# [Source material]
- Opening Delimiter -
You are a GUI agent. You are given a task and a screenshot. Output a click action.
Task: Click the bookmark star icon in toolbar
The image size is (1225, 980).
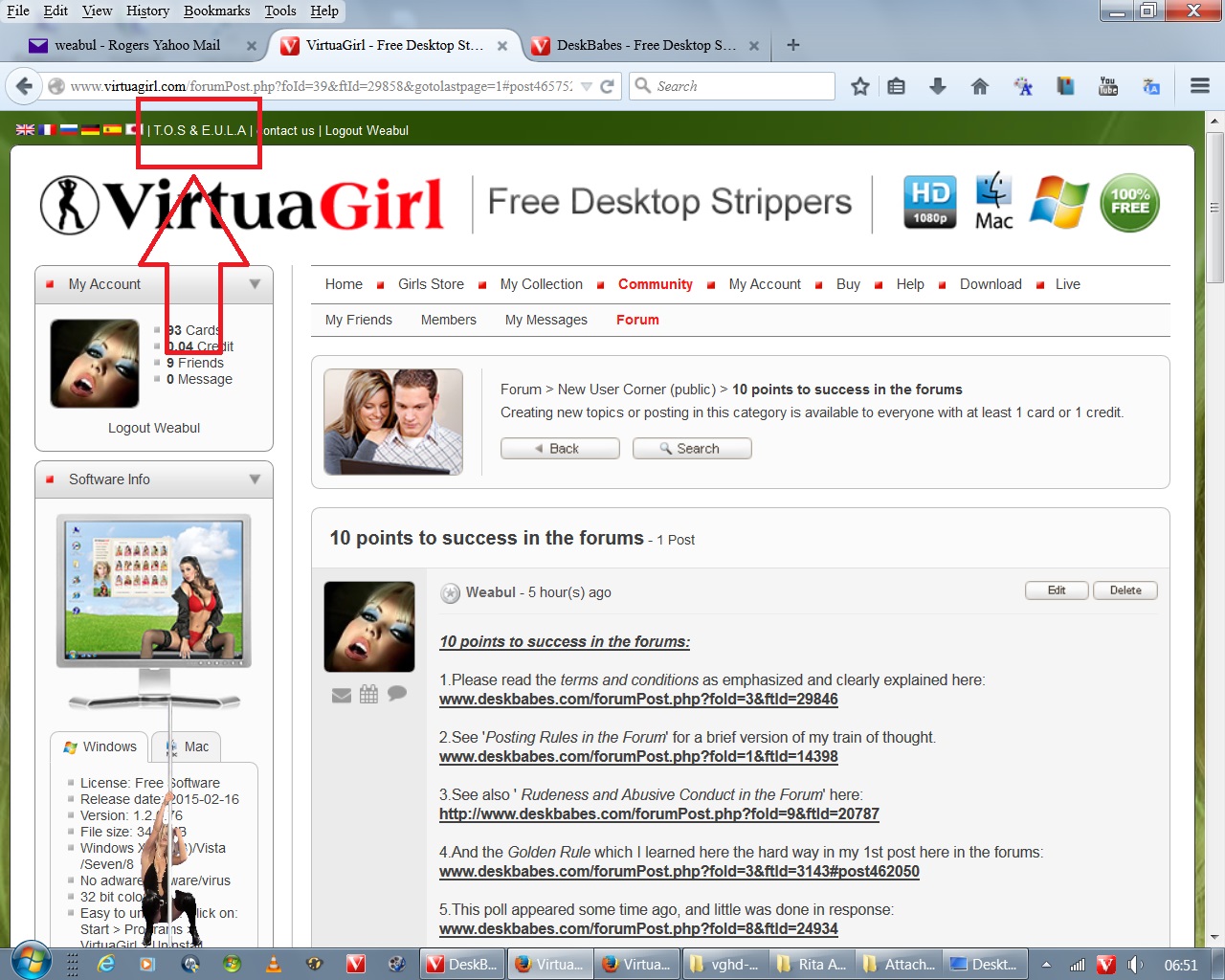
- Closing Delimiter -
- Opening Delimiter -
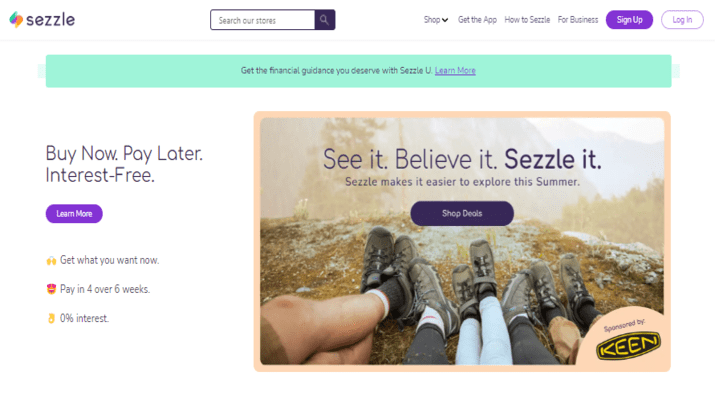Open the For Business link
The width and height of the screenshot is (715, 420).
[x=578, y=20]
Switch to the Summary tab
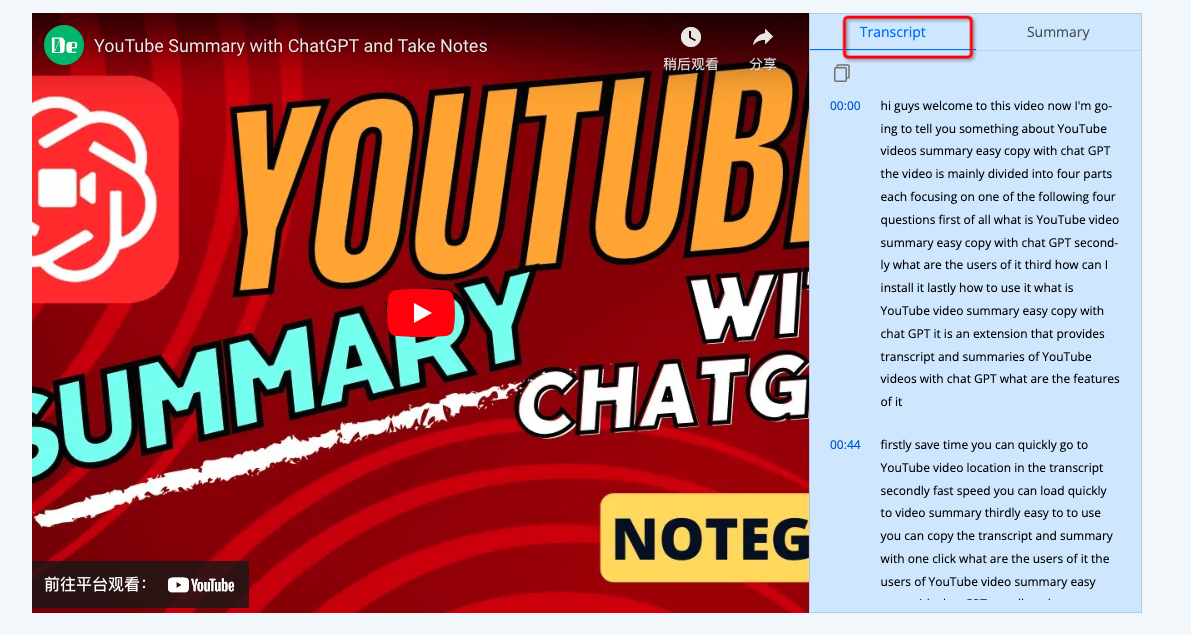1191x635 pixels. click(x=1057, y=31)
- Closing Delimiter -
- Opening Delimiter -
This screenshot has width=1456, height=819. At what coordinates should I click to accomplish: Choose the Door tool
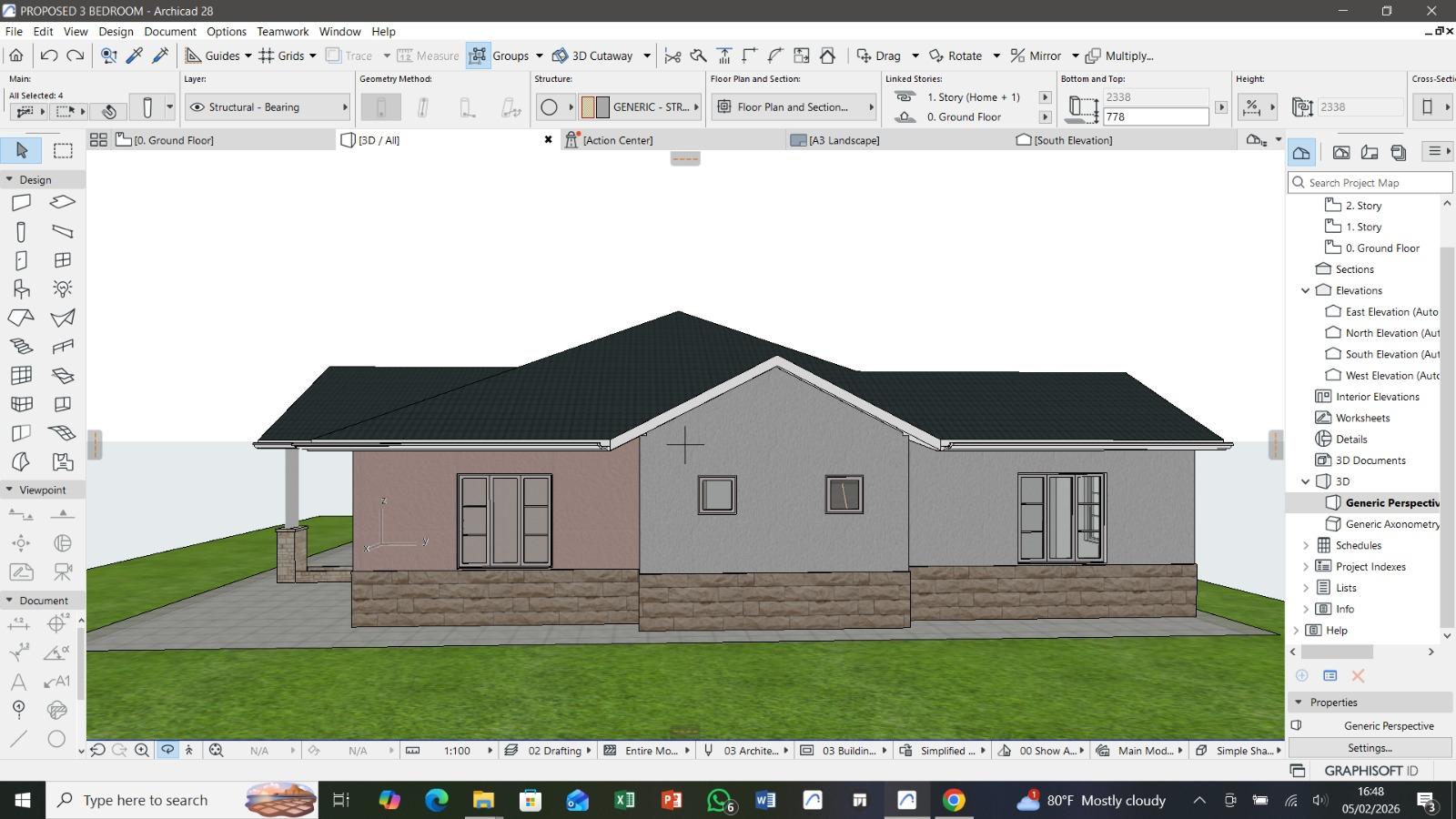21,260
- Closing Delimiter -
Could you transcribe the entries above word for word, from the line with "You are a GUI" down to the line with "The image size is (1225, 980).", keeping both?

You are a GUI agent. You are given a task and a screenshot. Output a click action.
Task: Click the bookmark star icon in toolbar
The image size is (1225, 980).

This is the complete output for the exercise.